Problem statement:
Once the line containing "This screenshot has width=1920, height=421." is located, output it and every line after it through the end of the records, exactly as written and nothing else.

Data records Block Start

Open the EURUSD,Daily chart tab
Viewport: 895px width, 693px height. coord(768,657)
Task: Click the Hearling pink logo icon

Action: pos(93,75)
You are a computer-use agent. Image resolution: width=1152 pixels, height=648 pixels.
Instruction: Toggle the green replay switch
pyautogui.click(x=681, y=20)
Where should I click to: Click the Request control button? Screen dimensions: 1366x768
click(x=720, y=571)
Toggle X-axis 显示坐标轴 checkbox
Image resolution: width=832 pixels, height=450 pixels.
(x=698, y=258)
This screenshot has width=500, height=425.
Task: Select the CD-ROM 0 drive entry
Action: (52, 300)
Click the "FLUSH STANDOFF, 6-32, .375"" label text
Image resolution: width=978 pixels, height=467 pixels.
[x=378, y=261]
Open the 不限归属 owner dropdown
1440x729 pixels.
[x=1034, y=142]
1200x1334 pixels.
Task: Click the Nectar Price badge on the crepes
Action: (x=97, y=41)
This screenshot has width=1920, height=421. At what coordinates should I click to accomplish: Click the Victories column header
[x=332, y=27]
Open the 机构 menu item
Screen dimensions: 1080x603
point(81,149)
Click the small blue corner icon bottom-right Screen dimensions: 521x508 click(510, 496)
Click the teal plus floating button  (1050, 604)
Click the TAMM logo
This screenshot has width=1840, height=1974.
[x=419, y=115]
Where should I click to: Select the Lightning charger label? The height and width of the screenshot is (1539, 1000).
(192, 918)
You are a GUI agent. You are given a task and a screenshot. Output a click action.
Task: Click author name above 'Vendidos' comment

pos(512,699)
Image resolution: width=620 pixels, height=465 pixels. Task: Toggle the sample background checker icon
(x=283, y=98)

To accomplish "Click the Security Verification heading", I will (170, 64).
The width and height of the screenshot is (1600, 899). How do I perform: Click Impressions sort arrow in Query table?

Data records Block End

The answer:
This screenshot has width=1920, height=421. At what coordinates should I click to accomplish: Click the Victories column header
[x=332, y=27]
Open the 机构 menu item
Screen dimensions: 1080x603
point(81,149)
Click the small blue corner icon bottom-right Screen dimensions: 521x508 click(510, 496)
Click the teal plus floating button  (1050, 604)
Click the TAMM logo
This screenshot has width=1840, height=1974.
[x=419, y=115]
Where should I click to: Select the Lightning charger label? The height and width of the screenshot is (1539, 1000).
(192, 918)
You are a GUI agent. You are given a task and a screenshot. Output a click action.
Task: Click author name above 'Vendidos' comment

pos(512,699)
Image resolution: width=620 pixels, height=465 pixels. Task: Toggle the sample background checker icon
(x=283, y=98)

To accomplish "Click the Security Verification heading", I will (170, 64).
The width and height of the screenshot is (1600, 899). How do I perform: Click Impressions sort arrow in Query table?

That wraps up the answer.